My apologies for this title that is likely vague, but I didn't find a better way to summarize my issue. So I'll start here with the global idea of my problem.
I have a simulation software that, given a vector of 3 parameters, creates in return a certain number of objects with different shape and sizes. The main idea is to see if, given an observation of so many objects with some statistics of their shape, I can recover the corresponding vector of parameters using Monte Carlo techniques. Because I have many objects, I average the shape statistics in smaller bins, of given object size. Here is a concrete example with a list of objects observed, where each object has a size and X_shape is the statistics derived from their shape.

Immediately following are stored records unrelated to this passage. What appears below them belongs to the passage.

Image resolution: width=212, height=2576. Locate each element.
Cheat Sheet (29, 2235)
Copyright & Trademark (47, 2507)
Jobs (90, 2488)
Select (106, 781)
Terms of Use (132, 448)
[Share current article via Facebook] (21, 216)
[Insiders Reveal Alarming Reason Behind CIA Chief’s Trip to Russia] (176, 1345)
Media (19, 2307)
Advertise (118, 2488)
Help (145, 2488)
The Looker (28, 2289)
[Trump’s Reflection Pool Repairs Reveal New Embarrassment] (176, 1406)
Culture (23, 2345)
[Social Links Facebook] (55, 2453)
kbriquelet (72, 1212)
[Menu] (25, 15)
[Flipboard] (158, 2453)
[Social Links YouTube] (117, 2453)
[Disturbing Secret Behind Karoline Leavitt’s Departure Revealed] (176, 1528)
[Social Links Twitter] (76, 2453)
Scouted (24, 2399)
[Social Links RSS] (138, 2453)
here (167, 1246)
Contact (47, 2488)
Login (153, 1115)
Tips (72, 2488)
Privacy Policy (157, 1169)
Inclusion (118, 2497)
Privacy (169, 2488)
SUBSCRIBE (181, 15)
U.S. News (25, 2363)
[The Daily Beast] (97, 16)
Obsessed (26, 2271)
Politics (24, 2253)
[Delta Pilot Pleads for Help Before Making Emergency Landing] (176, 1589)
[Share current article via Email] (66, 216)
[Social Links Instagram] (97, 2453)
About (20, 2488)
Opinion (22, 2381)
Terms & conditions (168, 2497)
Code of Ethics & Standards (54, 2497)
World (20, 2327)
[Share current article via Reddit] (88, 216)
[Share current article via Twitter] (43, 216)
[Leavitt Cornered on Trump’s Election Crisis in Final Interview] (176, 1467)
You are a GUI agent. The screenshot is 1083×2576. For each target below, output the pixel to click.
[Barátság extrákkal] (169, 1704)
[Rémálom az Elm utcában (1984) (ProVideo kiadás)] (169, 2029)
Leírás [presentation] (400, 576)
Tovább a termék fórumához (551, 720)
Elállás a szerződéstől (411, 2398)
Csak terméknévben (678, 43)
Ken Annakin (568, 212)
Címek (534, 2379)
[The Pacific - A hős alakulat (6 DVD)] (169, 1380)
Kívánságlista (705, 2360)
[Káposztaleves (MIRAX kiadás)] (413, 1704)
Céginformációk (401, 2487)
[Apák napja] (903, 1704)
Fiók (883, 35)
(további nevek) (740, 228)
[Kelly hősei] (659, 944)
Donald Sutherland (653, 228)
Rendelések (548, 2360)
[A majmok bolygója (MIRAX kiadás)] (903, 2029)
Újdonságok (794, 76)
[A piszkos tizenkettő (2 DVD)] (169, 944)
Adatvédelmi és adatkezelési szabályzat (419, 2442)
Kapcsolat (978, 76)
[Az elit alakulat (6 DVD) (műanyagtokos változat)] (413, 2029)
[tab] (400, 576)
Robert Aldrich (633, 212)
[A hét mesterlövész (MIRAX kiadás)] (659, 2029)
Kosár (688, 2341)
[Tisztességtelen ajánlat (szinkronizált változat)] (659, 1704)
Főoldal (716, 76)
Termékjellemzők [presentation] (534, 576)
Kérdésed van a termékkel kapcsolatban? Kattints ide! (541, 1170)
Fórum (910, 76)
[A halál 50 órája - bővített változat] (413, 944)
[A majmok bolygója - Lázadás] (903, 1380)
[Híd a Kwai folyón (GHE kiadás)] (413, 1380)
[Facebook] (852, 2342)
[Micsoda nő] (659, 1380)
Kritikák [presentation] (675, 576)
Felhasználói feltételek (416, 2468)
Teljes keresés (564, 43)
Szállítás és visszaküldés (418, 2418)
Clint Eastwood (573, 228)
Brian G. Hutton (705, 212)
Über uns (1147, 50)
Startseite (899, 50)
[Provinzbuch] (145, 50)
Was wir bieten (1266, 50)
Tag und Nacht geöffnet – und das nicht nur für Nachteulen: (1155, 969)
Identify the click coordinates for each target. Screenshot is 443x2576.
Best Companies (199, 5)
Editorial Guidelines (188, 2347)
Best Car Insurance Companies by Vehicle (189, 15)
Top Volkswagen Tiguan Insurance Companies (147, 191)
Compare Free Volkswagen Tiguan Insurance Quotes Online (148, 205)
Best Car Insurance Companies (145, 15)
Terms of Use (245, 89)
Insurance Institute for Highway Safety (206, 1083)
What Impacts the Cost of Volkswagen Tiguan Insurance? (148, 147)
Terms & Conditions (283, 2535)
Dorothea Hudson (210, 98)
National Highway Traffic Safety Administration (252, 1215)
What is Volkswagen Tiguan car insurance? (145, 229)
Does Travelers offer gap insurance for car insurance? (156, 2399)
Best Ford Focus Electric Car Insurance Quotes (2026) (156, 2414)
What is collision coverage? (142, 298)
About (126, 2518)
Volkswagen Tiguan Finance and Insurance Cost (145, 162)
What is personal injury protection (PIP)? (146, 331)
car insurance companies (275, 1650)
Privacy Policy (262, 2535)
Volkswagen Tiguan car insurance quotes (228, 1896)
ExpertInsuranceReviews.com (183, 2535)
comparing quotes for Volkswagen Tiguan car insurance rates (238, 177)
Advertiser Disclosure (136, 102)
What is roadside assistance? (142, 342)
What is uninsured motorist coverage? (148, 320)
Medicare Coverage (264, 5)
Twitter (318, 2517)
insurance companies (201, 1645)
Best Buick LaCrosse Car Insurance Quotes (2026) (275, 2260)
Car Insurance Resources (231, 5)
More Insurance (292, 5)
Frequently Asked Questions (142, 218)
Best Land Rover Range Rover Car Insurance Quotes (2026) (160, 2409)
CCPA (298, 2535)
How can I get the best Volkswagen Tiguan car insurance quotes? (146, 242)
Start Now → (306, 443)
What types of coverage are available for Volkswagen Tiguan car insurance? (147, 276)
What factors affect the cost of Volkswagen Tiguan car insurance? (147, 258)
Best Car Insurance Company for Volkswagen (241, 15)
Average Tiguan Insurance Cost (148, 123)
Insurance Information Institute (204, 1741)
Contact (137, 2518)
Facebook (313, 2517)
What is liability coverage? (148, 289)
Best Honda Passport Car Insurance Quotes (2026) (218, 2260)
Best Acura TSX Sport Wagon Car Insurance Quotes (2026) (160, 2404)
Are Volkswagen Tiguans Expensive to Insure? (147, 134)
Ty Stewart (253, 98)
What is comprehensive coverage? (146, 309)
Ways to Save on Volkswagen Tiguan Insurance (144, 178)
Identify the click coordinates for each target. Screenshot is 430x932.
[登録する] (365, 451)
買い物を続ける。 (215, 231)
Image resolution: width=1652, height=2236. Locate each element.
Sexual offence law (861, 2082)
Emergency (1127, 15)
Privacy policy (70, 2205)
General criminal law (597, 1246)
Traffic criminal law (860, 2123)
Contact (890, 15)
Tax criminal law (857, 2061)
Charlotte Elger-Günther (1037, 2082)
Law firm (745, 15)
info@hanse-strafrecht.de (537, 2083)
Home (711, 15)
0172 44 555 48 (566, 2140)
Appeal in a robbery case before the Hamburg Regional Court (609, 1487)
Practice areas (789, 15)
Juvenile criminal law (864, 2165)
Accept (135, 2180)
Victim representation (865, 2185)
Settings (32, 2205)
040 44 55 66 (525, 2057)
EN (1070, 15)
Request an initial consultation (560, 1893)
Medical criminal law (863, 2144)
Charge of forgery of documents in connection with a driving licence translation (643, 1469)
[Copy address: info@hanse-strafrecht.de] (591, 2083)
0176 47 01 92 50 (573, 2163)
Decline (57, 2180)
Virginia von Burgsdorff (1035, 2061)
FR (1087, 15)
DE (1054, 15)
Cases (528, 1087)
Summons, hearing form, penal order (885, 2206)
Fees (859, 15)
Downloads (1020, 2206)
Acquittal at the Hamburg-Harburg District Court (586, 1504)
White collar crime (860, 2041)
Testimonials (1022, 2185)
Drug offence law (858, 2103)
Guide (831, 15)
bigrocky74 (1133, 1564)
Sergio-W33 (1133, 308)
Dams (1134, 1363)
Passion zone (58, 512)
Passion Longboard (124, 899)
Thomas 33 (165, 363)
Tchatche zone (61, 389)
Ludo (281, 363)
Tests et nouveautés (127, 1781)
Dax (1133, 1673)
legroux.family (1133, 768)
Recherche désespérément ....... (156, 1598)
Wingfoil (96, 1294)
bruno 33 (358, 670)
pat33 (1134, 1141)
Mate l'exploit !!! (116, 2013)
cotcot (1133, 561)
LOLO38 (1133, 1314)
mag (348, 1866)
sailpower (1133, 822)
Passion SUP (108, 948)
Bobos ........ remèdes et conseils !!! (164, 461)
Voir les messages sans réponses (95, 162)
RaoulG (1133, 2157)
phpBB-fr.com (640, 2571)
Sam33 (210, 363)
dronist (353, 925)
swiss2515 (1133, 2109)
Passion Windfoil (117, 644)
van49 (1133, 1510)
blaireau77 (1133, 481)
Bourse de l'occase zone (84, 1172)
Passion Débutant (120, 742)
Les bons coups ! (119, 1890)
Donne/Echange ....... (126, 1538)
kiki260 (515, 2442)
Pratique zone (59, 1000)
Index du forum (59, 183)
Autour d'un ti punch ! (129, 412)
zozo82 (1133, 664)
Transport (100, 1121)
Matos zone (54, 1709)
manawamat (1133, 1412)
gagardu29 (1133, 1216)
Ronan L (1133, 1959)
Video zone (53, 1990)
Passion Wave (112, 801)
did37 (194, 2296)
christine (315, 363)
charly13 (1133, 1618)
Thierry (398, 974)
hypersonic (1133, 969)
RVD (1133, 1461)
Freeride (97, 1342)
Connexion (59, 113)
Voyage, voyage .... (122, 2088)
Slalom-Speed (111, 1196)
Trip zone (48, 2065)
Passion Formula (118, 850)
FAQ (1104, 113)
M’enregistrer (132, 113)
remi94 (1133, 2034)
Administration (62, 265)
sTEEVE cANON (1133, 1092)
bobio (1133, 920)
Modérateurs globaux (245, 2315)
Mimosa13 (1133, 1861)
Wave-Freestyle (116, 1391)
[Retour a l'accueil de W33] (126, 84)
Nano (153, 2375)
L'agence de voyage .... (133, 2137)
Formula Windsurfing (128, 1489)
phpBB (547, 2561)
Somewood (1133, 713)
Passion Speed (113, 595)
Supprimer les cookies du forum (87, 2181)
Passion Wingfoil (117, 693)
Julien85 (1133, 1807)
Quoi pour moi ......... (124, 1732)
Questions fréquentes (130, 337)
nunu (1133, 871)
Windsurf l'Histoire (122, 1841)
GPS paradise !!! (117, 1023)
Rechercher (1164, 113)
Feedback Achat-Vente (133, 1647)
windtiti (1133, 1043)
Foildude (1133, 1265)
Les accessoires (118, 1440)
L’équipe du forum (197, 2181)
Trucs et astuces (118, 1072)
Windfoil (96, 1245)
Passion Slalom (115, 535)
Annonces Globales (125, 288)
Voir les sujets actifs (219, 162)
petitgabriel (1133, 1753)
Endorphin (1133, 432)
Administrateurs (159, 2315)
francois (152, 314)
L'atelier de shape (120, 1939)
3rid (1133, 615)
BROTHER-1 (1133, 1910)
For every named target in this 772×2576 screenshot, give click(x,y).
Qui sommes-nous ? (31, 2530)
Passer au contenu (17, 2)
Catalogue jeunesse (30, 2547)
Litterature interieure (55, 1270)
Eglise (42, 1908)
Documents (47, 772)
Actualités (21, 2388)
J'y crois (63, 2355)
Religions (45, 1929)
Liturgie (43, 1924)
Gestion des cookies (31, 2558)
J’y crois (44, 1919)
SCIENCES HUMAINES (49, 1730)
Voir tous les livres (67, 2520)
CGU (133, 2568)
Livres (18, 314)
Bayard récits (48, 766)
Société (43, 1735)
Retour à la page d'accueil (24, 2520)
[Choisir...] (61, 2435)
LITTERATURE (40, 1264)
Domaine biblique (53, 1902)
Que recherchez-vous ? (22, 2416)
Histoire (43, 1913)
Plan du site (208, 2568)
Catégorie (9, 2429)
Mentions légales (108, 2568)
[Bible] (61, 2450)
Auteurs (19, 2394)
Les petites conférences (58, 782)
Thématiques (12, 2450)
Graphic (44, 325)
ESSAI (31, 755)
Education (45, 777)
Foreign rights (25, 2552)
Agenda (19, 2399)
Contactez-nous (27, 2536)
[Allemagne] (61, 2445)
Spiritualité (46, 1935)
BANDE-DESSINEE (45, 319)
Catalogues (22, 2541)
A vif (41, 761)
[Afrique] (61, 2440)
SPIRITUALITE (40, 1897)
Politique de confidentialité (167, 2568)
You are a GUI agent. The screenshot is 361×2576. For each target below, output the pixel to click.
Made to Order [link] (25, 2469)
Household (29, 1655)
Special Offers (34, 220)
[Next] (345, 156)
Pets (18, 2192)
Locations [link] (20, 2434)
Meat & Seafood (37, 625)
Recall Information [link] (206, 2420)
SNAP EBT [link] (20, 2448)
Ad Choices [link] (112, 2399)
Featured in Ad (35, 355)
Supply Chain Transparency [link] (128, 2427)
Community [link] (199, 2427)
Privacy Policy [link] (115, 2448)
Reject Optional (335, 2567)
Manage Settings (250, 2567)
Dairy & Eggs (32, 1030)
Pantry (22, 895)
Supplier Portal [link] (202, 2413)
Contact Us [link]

+---------+---+---+----+-----+-----+-----+-----+------+
| Size | 1 | 2 | 10 | 500 | 13 | 56 | 80 | 123 |
+---------+---+---+----+-----+-----+-----+-----+------+
| X_shape | 5 | 3 | 5 | 69 | 1 | 2 | 11 | 4 |
+---------+---+---+----+-----+-----+-----+-----+------+
The binned statistics then looks like:
+-------------+----------------+------------------+--------------+
| | 1 < Size <= 10 | 10 < Size <= 100 | 100 < Size |
+-------------+----------------+------------------+--------------+
| X_shape_bin | 3 | 4 | 31 |
+-------------+----------------+------------------+--------------+
This is what I put in my likelihood, that assumes a Gaussian distribution:
$Log(L) =-\frac{1}{2} \sum_{i}^{\rm Nbins\ =\ 3} \frac{({\rm X\_shape\_bin_{data}} (i) - {\rm X\_shape\_bin_{model}} (i))^2}{\sigma(i)^2}$
where $ \rm X\_shape\_bin_{data}$ is the statistics I observed, and the $ \rm X\_shape\_bin_{model}$ the statistics from the models based on the parameter space sampled in the Monte Carlo sampler.
This works well when both the data have a measurement in each size bin, but it happens sometimes that the statistics extracted from a given model looks like this:
+-------------+----------------+------------------+--------------+
| | 1 < Size <= 10 | 10 < Size <= 100 | 100 < Size |
+-------------+----------------+------------------+--------------+
| X_shape_bin | - | - | 3 |
+-------------+----------------+------------------+--------------+
In that case, the Likelihood will only be computed based on the last bin, and therefore be artificially higher, while this model should actually be penalized because only a single bin has been included.
There is no way I can predict the missing data unfortunately, so I am looking for a way to penalize these cases.
I hope this is somehow clear, and hope you might know how to handle these cases.
Thanks in advance